## EXCERPTED TEXT
####################

Well the playpen/room divider is a success. It's actually about 20 years old!!!! It's very well made (as things were back in the good ol' days ), and so the chap couldn't even remember where he bought it, let along the manufacturer. MIL was Poppy-sitting today as we took the boys to a theme park, so the playpen went over with Poppy. MIL used it as a room divider rather than a playpen, and it was great. Poppy had the run of the kitchen, conservatory and garden whilst the older two had the living area in which to escape from the pesky pup. MIL did put the dogs together a couple of times with varying degrees of success, but was careful not to over do things. When we collected Poppy she was happily asleep in the conservatory whilst the other two were snoozing in their usual places - and the gate of the playpen thingy was open - certainly no stressed doggies which is a huge relieve.

####################

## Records
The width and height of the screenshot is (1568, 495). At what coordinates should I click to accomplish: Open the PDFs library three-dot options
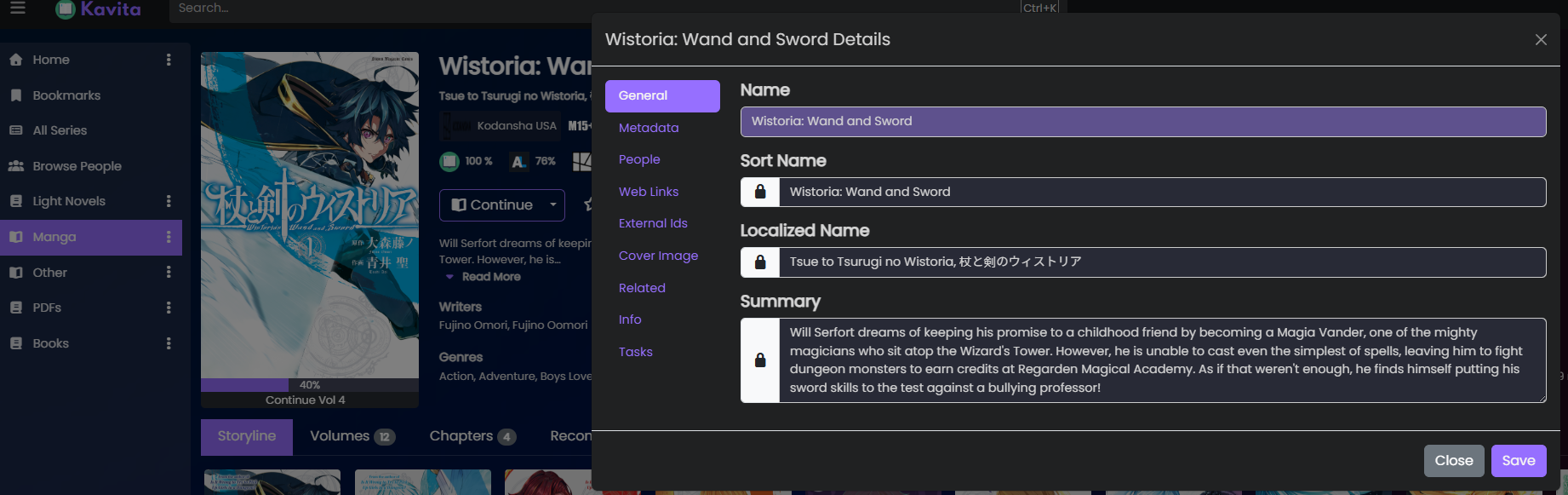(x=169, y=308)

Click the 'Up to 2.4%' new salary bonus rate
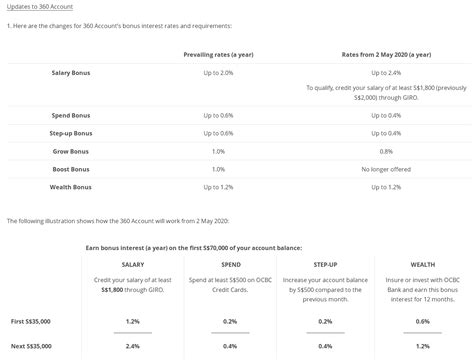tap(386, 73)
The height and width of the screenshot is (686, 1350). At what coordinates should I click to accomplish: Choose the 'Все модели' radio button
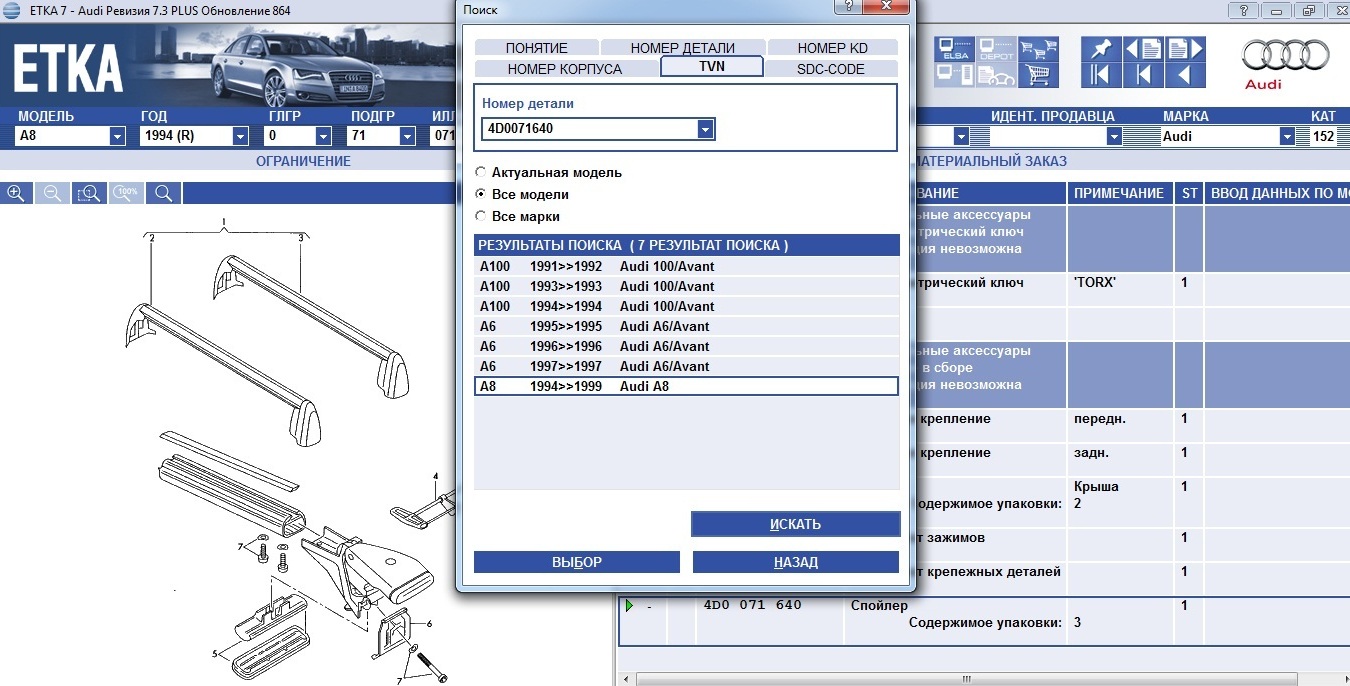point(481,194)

####################

## DIRECTIVE 1
Retype the playpen post from "Well the playpen/room" to "a huge relieve.".
## DIRECTIVE 2
Answer these questions from the playpen post:
(a) About how old is the playpen?
(b) Who was Poppy-sitting while the boys went to the theme park?
(c) Where was Poppy when she was collected?
## DIRECTIVE 3
Proceed with the playpen post from where it stops.

## TASK OUTPUT 1
Well the playpen/room divider is a success. It's actually about 20 years old!!!! It's very well made (as things were back in the good ol' days ), and so the chap couldn't even remember where he bought it, let along the manufacturer. MIL was Poppy-sitting today as we took the boys to a theme park, so the playpen went over with Poppy. MIL used it as a room divider rather than a playpen, and it was great. Poppy had the run of the kitchen, conservatory and garden whilst the older two had the living area in which to escape from the pesky pup. MIL did put the dogs together a couple of times with varying degrees of success, but was careful not to over do things. When we collected Poppy she was happily asleep in the conservatory whilst the other two were snoozing in their usual places - and the gate of the playpen thingy was open - certainly no stressed doggies which is a huge relieve.

## TASK OUTPUT 2
(a) About 20 years old.
(b) MIL.
(c) Happily asleep in the conservatory.

## TASK OUTPUT 3
----------



## RuthMill (Jun 30, 2012)

Excellent sounds like a raving success!


----------



## RuthMill (Jun 30, 2012)

Did you get a lovely homecoming from Poppy?


----------



## PoppyLove (May 26, 2014)

RuthMill said:


> Did you get a lovely homecoming from Poppy?


Oh gosh yes! Lots of kisses and whole body wagging.....and that was just us:embarrassed:


----------



## 2ndhandgal (Aug 29, 2011)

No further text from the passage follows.